Reporters Without Borders (RSF) condemns the recent break-in at the shared office of two online media outlets, Revista Anfibia and Cosecha Roja, in Buenos Aires, in which a computer and a notebook containing sensitive information were stolen, and furniture and other equipment were badly damaged.
Journalists at Revista Anfibia and Cosecha Roja discovered that the attack had taken place during the previous weekend when they went to work on the morning of Monday, 12 December. The intruders also took a projector, a voice recorder and cash from a petty-cash box, as well as the computer and notebook.
Cosecha Roja is a news website specializing in covering corruption, abuse of authority and the activities of drug traffickers, while Revista Anfibia is well known for lengthy analytical articles that mix investigative journalism and academic research.
Revista Anfibia editor Martin Alé told RSF that they had never received threats. “We are not into paranoia but we are not naive either,” he said. “Of the 20 offices in this building, it was the one with two media outlets that was targeted. This was an act of theft and an act of vandalism.”
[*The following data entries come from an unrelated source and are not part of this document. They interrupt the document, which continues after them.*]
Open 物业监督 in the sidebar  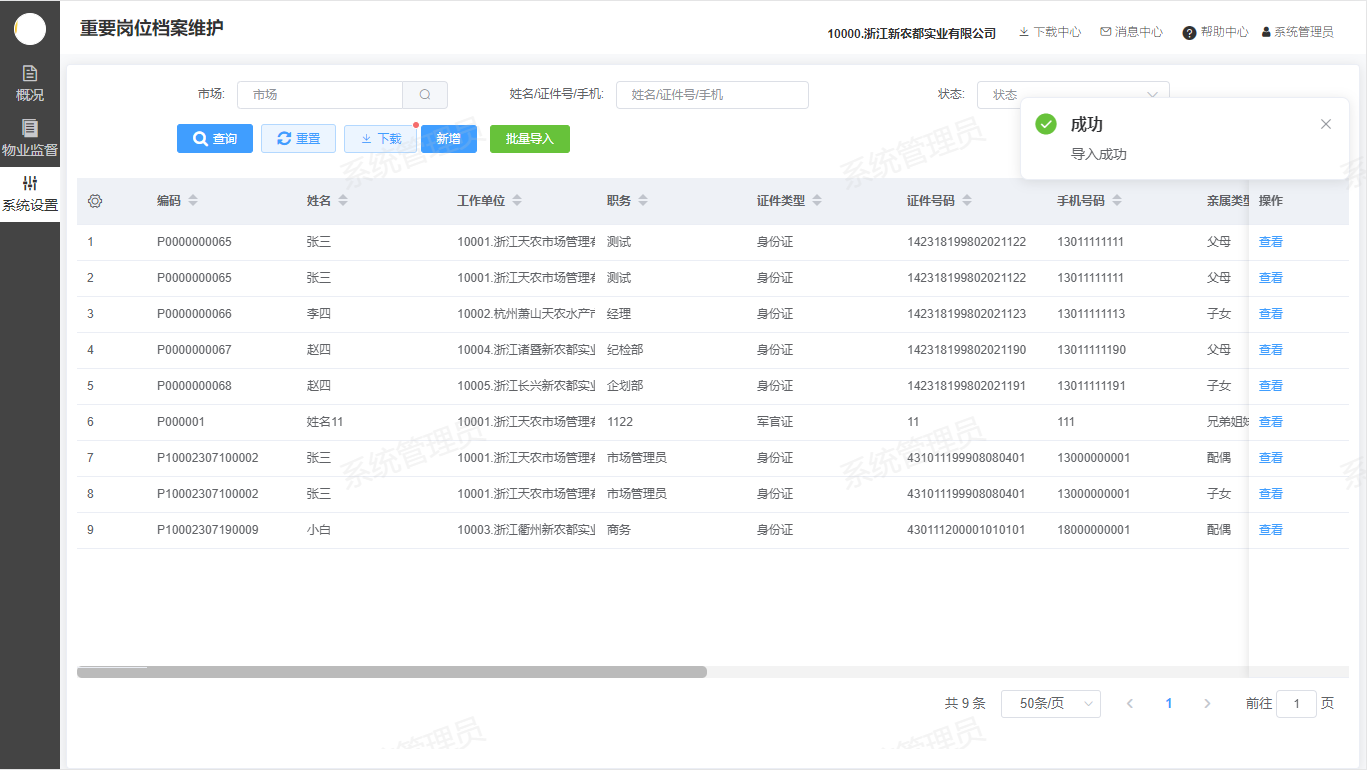[x=30, y=139]
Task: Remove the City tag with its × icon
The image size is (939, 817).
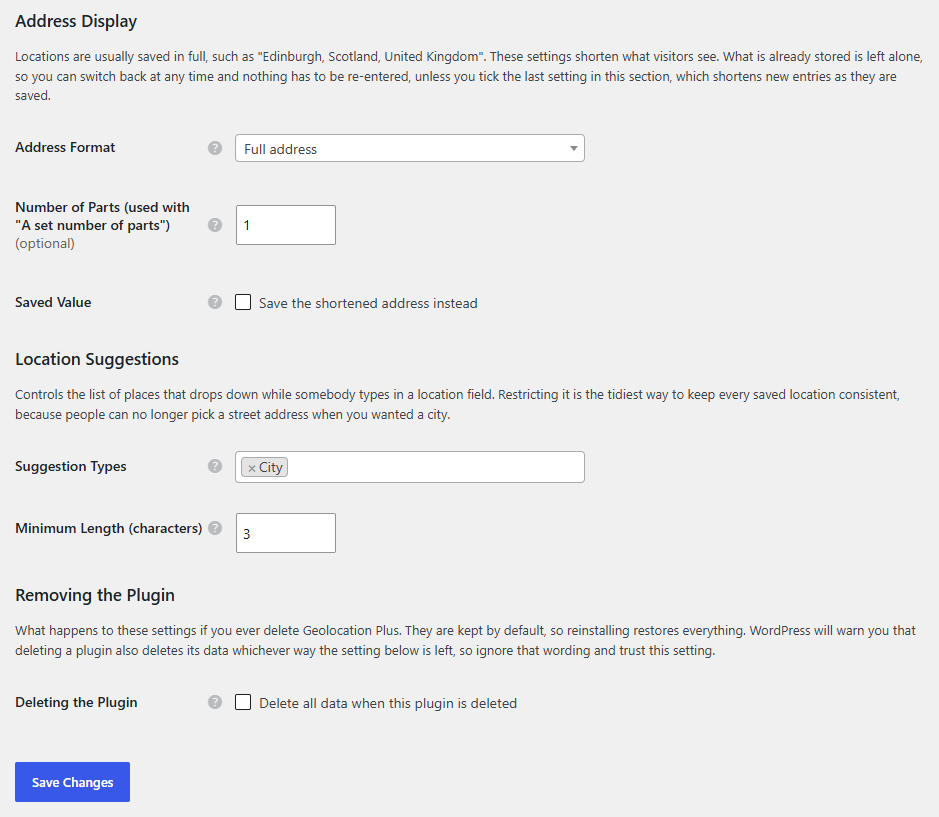Action: click(x=252, y=468)
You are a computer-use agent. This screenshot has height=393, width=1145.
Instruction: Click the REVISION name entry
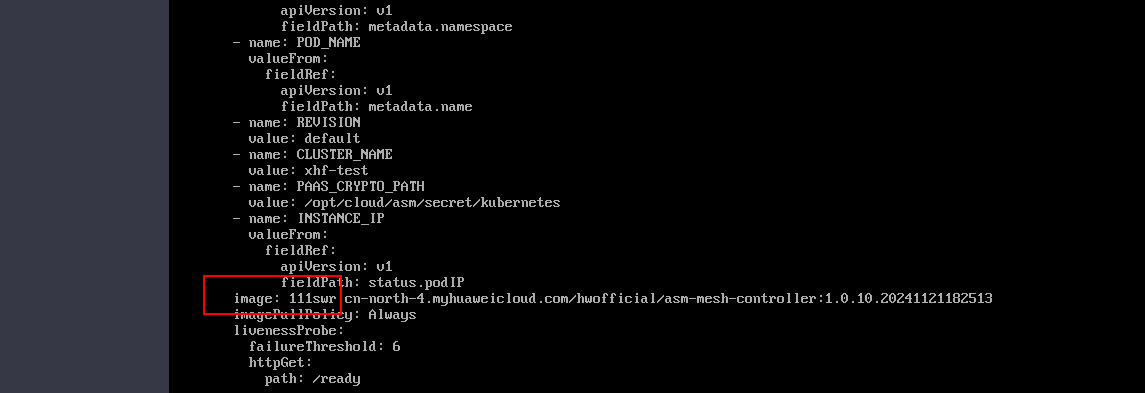click(296, 123)
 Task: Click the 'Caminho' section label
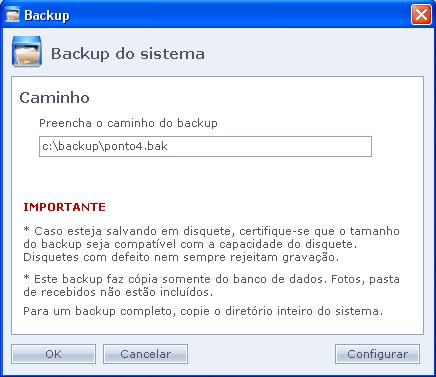54,98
The office is also often used for holding workshops, seminars and other activities open to the public on journalism-related subjects. A complaint has been filed with Buenos Aires federal court No. 10.
“We condemn this attack on the premises of Cosecha Roja and Revista Anfibia,” said Emmanuel Colombié, the head of RSF’s Latin America desk. “The police and judicial authorities must investigate it thoroughly and not neglect the possibility that it was linked to their journalistic activities.
“The destruction and theft of equipment and information belonging to media outlets constitute a grave violation of free speech rights. The authorities must crack down firmly on such violations, which are only too common in Argentina, and must prosecute those responsible.”
Around 20 intruders attacked and badly damaged most of the installations and equipment of the Buenos Aires-based daily El Tiempo Argentino on 4 July with the aim of expelling the journalists’ cooperative that was running the newspaper.
RSF is also concerned about the lawsuit that Emiliano Yacobitti, the financial director of the University of Buenos Aires (UBA) and one of the leaders of the UCR party, brought against Alejandro Bercovich, the co-presenter of a programme on the TV news channel C5N and columnist for the BAE daily newspaper, on 13 December. Yacobitti is seeking 75,000 pesos (4,500 euros) in damages because Bercovich used Twitter to report the existence of allegations of a network of corruption within UBA and the Clinicas Hospital in which Yacobitti was supposedly involved. Bercovich told RSF that he just did his job as a journalist by reporting information in the public domain about a public personality. The lawsuit has all the hallmarks of an attempt to use the courts to suppress coverage of alleged corruption.
Argentina is ranked 54th out of 180 countries in RSF’s 2016 World Press Freedom Index.